Figure 2.

CAR T cells redirected to CD80/86 significantly suppress the tumorigenesis of subcutaneous xenografts. (A–C) NOD/SCID/IL2Rg^−/− mice were subcutaneously injected with 2 × 10⁵ of Raji, RL, or NALM6 cells and were intravenously administered human T cells transduced with either chimeric CTLA4 or GFP. Blank control groups comprised mice intravenously administered non-transduced T cells (2 × 10⁵ cells, five mice/group).

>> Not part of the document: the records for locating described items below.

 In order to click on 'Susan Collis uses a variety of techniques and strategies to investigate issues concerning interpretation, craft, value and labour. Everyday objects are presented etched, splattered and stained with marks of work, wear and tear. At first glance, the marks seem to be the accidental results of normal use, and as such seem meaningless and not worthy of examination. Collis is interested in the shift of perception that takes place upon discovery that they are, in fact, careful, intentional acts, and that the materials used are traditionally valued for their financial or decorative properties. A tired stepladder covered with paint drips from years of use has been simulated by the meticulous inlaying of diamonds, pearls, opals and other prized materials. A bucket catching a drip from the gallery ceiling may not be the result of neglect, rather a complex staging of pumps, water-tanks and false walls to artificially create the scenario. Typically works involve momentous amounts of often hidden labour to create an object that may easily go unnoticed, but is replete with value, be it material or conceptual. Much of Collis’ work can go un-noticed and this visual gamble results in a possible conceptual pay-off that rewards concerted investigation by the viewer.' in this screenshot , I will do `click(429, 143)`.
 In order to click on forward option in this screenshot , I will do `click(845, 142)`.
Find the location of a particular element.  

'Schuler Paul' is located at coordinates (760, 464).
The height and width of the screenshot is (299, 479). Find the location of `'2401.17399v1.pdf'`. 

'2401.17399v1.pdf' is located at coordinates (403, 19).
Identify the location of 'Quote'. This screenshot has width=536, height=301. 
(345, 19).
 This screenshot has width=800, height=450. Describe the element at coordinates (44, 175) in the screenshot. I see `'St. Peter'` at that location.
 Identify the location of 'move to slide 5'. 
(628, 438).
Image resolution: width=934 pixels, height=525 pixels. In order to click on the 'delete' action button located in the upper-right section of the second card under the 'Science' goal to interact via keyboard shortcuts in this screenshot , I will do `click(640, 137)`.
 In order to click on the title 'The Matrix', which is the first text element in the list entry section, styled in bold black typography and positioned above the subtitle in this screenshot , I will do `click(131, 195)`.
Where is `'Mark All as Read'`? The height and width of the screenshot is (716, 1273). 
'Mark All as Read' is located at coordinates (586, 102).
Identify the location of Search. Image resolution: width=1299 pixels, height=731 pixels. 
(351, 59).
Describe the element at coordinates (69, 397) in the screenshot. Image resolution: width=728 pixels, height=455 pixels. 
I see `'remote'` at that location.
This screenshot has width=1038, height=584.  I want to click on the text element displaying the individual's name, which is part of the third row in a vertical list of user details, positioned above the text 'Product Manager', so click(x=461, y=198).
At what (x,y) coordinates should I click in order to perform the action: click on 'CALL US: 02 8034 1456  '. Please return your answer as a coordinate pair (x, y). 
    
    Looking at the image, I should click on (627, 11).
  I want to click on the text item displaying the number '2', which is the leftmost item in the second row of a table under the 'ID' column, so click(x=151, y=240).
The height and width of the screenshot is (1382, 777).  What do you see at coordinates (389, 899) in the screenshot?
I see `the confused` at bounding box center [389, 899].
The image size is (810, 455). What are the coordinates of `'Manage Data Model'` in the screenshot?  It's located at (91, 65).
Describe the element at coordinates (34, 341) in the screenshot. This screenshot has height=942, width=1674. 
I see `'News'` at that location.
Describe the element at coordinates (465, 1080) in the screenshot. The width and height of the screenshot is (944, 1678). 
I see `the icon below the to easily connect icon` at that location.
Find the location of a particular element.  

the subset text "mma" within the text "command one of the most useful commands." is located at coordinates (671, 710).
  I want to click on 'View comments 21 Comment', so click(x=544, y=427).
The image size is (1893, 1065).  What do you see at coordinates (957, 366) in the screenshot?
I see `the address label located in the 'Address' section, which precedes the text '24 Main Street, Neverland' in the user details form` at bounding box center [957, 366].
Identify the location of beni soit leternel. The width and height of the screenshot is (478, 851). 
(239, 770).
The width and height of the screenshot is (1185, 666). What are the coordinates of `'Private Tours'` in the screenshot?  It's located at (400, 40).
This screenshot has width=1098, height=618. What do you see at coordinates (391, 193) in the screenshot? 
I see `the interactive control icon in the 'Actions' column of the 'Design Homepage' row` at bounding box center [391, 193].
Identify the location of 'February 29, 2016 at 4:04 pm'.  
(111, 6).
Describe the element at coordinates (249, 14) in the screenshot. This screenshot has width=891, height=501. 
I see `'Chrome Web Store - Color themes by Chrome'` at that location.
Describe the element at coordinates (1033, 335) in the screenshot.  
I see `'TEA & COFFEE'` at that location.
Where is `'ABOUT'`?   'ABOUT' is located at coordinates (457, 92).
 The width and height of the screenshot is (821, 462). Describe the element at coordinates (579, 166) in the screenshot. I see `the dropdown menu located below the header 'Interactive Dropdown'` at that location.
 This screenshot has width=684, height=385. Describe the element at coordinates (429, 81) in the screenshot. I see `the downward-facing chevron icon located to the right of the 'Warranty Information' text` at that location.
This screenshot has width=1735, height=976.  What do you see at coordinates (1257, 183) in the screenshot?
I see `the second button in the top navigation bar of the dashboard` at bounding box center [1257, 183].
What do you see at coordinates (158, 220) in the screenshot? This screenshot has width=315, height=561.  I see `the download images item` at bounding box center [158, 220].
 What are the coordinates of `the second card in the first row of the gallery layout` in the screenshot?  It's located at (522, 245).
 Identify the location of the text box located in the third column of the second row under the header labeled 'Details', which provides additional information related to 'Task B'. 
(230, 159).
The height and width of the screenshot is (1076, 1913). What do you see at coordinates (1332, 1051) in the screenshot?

The tumor weight of the Raji, RL, and NALM6 xenografts was weighed after 28 days. The tumor volumes in the CDX models were measured and calculated every 7 days. (D) Representative flow cytometric analyses of CD80 and CD86 expression in a xenograft comprising tumor cells from a B cell lymphoma patient. (E) NOD/SCID/IL2Rg^−/− mice were subcutaneously transplanted with patient-derived xenografts (PDXs) of B cell lymphoma to create PDX mouse models, which were treated with CTLA4-T, GFP-T, or non-transduced T cells when the tumor volume reached 50 to 100 mm³. The total number of GFP-positive T cells injected per mouse was 2 × 10⁵. Tumors in the mice in all three groups (five mice/group) were weighed at the end of the experiment. The tumor volume was measured and calculated every 5 days. Data are shown as the mean ± SD from independent experiments. One-way ANOVA; significance values: *P < 0.05; **P < 0.01; ***P < 0.001.